Chargeback Relief for eCommerce Merchants
Despite the havoc that chargebacks can cause, there are some promising developments on the horizon that may benefit merchants as well. American Express is changing its CID mismatch policy in April 2024. Currently, one hard-to-dispute reason for chargebacks is a mismatch between a payment card’s CID (or CVV) number and the number entered by the customer. Often, mismatches will result in a decline because if the order is approved, the business is liable if the customer later files a chargeback.
With this new change, the liability for approved Card-Not-Present orders with a CID mismatch will shift to Amex rather than the business. Amex says it’s making this change because CID data entry errors often cause customers to abandon carts rather than re-enter their data, so the liability shift will create a better customer experience and help businesses approve more orders.
Also, although artificial intelligence (AI) has already been detecting fraud for some time, it continues to evolve and has the potential to alter the chargeback landscape. When AI is trained on specific data sets, it can quickly “learn” what good orders look like and what aspects of an order or customer profile pose a higher fraud risk. These kinds of AI-based solutions are faster and more accurate than rule-based solutions that use static data, which tend to generate a high rate of false positives.

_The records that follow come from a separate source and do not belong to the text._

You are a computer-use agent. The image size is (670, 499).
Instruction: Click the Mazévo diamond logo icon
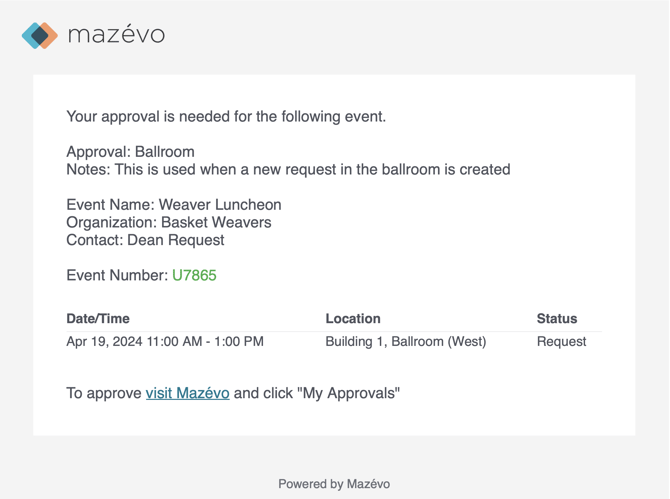point(39,35)
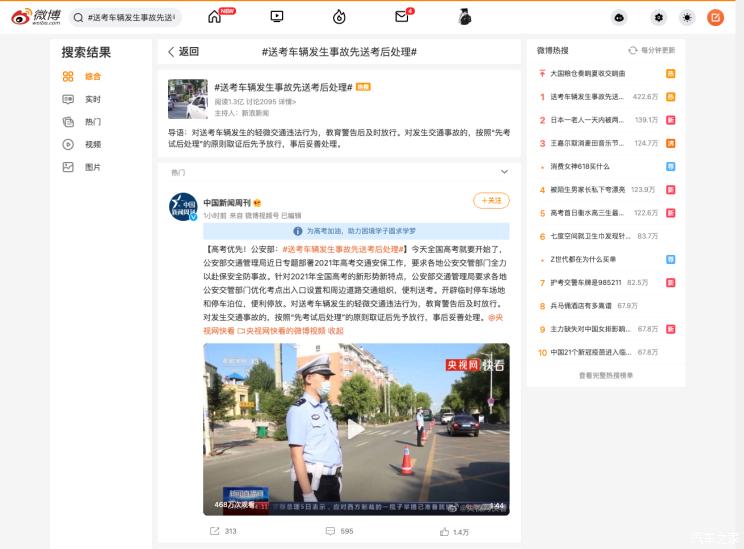744x549 pixels.
Task: Open the settings gear icon
Action: pyautogui.click(x=658, y=17)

Best Practice to Prevent Chargebacks
The specifics of fighting chargebacks will change as fraud tactics, prevention tools, and card brand rules evolve. However, there are three general practices that retailers and other online businesses can adopt and adapt over time to reduce chargebacks and challenge them more effectively.
1. Review Your Customer Experience for Chargeback Triggers
Customers sometimes file chargebacks because it’s faster and easier to make a request with their card company than it is to request a return or refund from a business. To avoid chargebacks of convenience, make sure customers can easily find return information, support contact information, delivery tracking and confirmation and ensure the business’ name appears accurately on credit card statements.
2. Keep Your Chargeback Prevention Tools Current
AI-powered order screening tools can help identify fraud risks in real time from new and returning customers instead of relying on static rules or internal approved lists. Having an in-house resource dedicated to contesting chargebacks or a third-party mitigation service who can review orders that score high on fraud risk can verify fraud attempts and avoid false declines.
3. Stay Up to Date on Chargeback Guidelines and Fraud Prevention News
Keep up with the latest developments in the chargeback space, especially bulletins and press announcements from the major card issuers and digital wallet providers. This can help merchants understand current chargeback disputation requirements, processes, and deadlines.